Lafarge et Holcim ont bien caché leur jeu. Après avoir surpris tout le monde vendredi en faisant état de discussions « avancées », les deux premiers cimentiers mondiaux ont dévoilé ce lundi un projet de fusion qui, de toute évidence, a été mûrement réfléchi au cours des derniers mois.

Vers 16h, le titre Lafarge avance de 0,5% sur un marché en baisse de 0,6%, après avoir bondi de 15% la semaine dernière. Holcim, qui avait pris 7,7% vendredi, rétrocède 0,5% ce lundi à Zurich.

Dans un communiqué, les deux groupes annoncent un projet de fusion « entre égaux, approuvée à l’unanimité par leurs Conseils d’administration respectifs avec le plein soutien de leurs grands actionnaires ». L'opération prendra la forme d'une offre publique d'échange initiée par Holcim avec une parité d'échange d'une action Holcim pour une action Lafarge.

« Personne ne rachète personne », a tenu à préciser Bruno Lafont, le PDG de Lafarge, dans les colonnes du journal Le Monde. Même si le futur groupe aura son siège en Suisse, Lafarge « ne quitte pas la France ». Et le dirigeant d’ajouter qu’ « il n’y aura pas de fermeture d’usine à la suite de ce mariage ».

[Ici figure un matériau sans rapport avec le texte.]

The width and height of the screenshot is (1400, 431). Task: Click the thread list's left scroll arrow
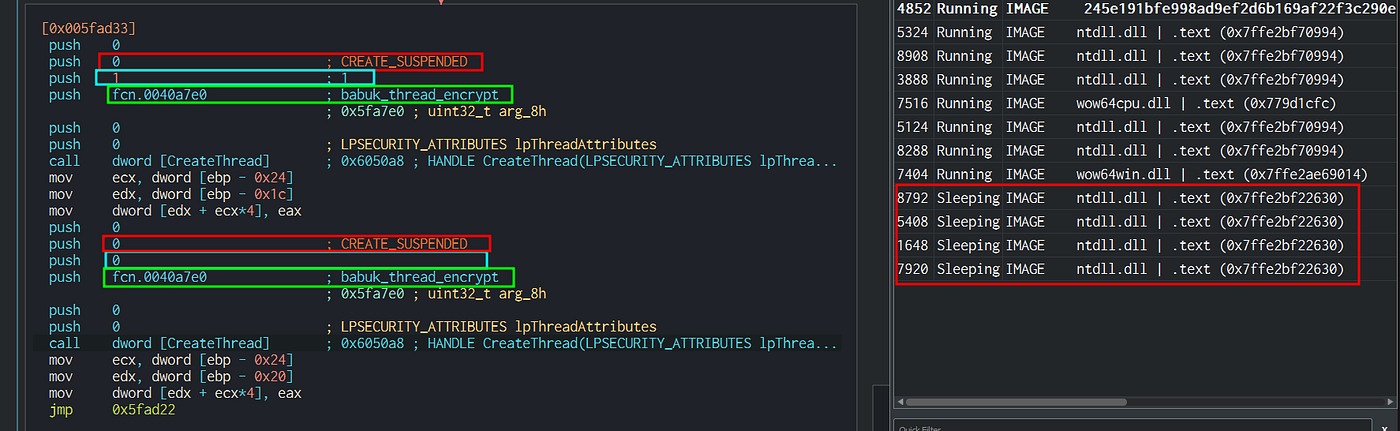point(899,401)
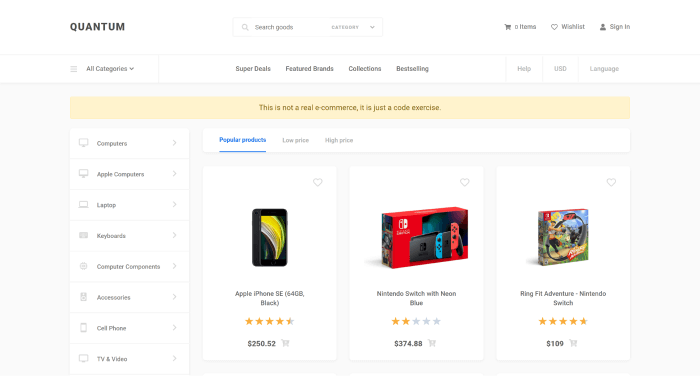Expand the All Categories dropdown
This screenshot has height=376, width=700.
110,69
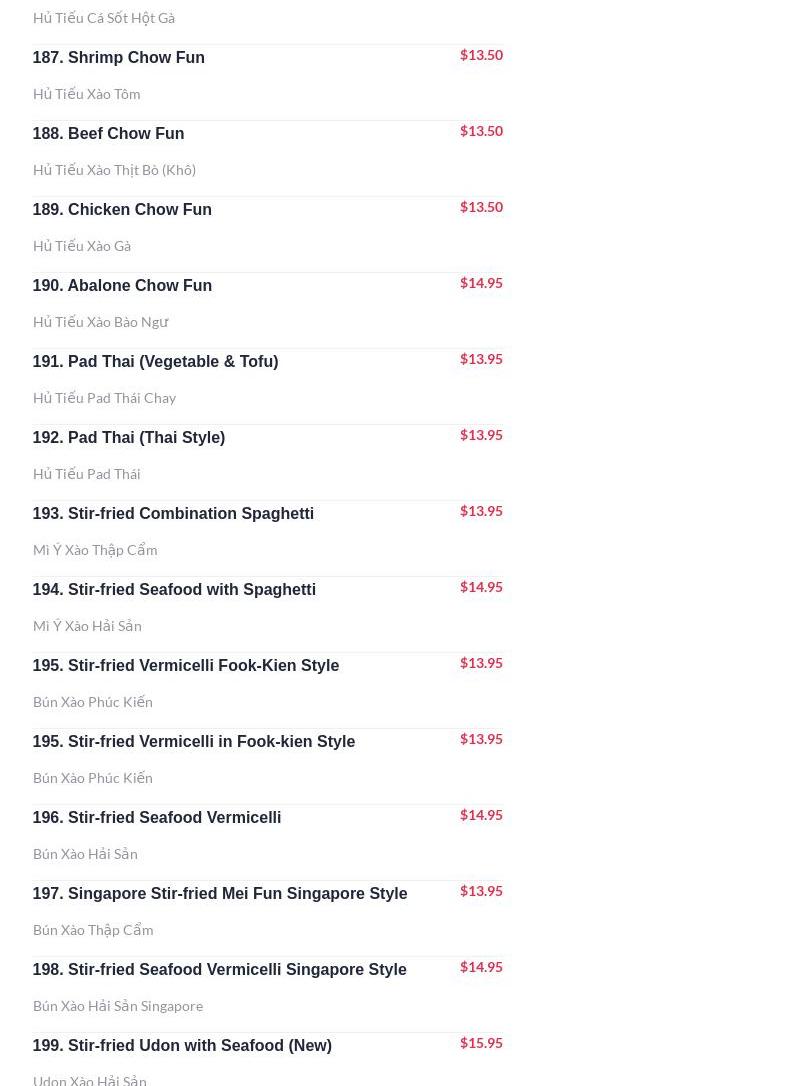Click Hủ Tiếu Xào Tôm description text
Viewport: 785px width, 1086px height.
(86, 94)
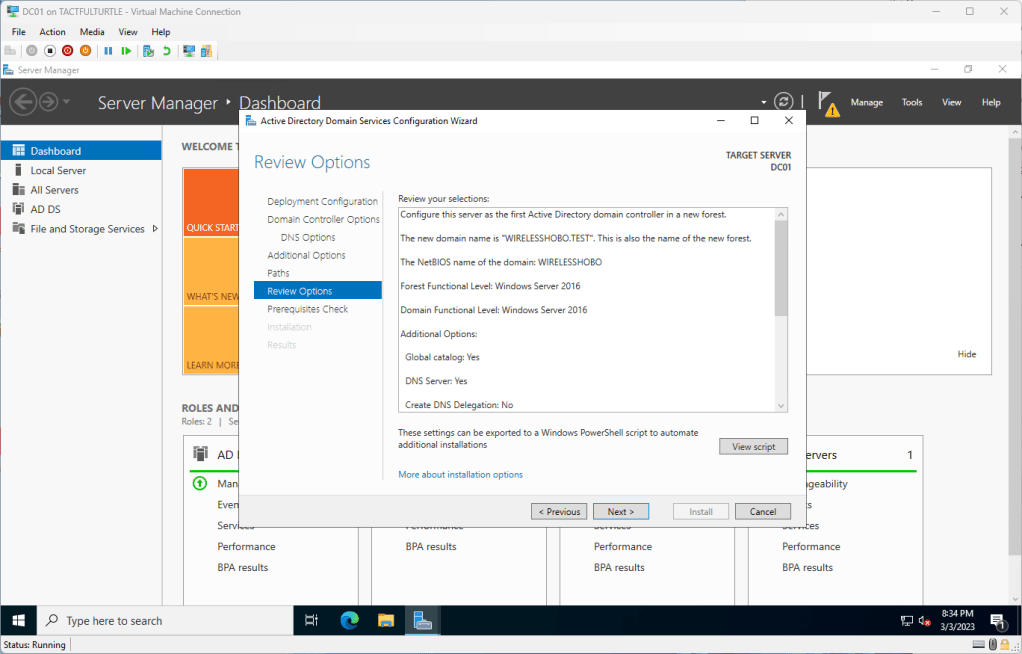Open Microsoft Edge from the taskbar

[349, 620]
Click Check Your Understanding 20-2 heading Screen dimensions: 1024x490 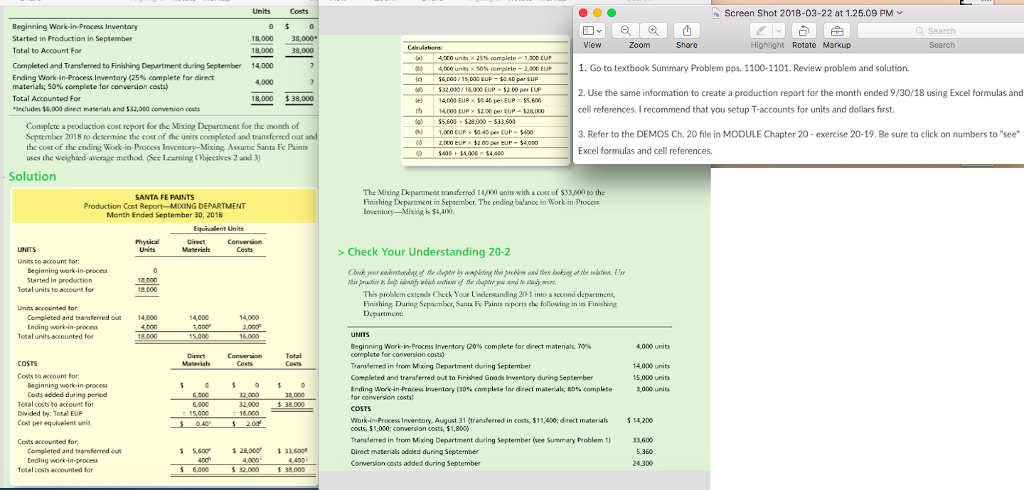pos(429,251)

Plusieurs milliards d'euros de cessions

Les choses sont en réalité un peu plus complexes. Pour pouvoir fusionner, Lafarge et Holcim vont devoir, concurrence oblige, céder des usines dans un certain nombre de pays où ils ont tous deux des positions fortes. C’est notamment le cas en France, aux Etats-Unis, au Canada et au Royaume-Uni. Les deux groupes pourraient ainsi céder pour 5 à 8 milliards d’euros d’actifs, représentant entre 10 et 15% du résultat d’exploitation (Ebitda) du futur ensemble. Les deux tiers de ces cessions toucheront l'Europe, a indiqué Rolf Soiron, l'actuel président d’Holcim.

« Il est clair qu'il y aura en France des cessions », a affirmé à l'AFP Sylvain Moreno, délégué CGT central chez Lafarge Ciments. Or ces dernières années, face à la baisse de la demande européenne, la plupart des grands cimentiers ont fermé des usines sur le Vieux Continent. Même si Lafarge et Holcim trouvent des repreneurs pour leurs usines, rien ne garantit que l’emploi y sera préservé. « La qualité et la taille des actifs à céder sont vraiment très élevées. Cela garantit leur attractivité pour des acquéreurs potentiels », a tenté de rassurer Bruno Lafont ce lundi. Mais la cause pourrait être difficile à plaider notamment auprès du gouvernement français.

Sur un effectif mondial de 65 000 salariés, Lafarge compte 5 300 salariés répartis sur 450 sites en France. Holcim emploie environ 71 000 personnes dans le monde dont 1 800 en France, où il possède environ 200 usines (production de ciment, granulats et béton).